Reminding businesses that tax authorities are watching does increase tax revenue collected, but only while the intervention lasts
Read “Threat of audits and tax morale in Africa: Evidence from randomized field experiment in Ethiopia” by Abebe Shimeles, Daniel Gurara, and Firew Woldeyes here.
Low-income countries collect notably less tax revenue than high-income countries, often due to lower state capacity to collect taxes as well as low levels of public trust in how the collected funds are used. In this VoxDevTalk, Abebe Shimeles discusses his recent research with Daniel Gurara and Firew Woldeyes in Ethiopia in which they investigate the impact of different approaches to increasing tax compliance from local businesses. The authors send out two versions of a letter regarding tax payment from the tax administration to businesses – one of praise for past compliance and the other threatening audits and punishment for non-compliers – and analysed their effects on collected tax revenue.
They find both letters lead to significantly greater tax revenue collected: 32% and 38%, respectively, for those receiving the praise and threat letters.
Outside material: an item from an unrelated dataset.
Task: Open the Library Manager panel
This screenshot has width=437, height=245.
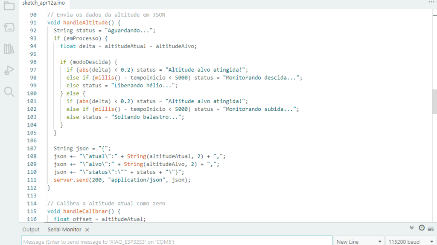Action: [9, 49]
The following year, however, tax payments reverted to their baseline levels when the letters, seen as explicit government oversight over tax collection, were no longer sent. Their results show that while greater revenue collection is possible, continuous engagements with taxpayers are needed, and should be coupled with interventions to improve overall transparency and efficiency to reduce incentives for businesses to avoid paying taxes.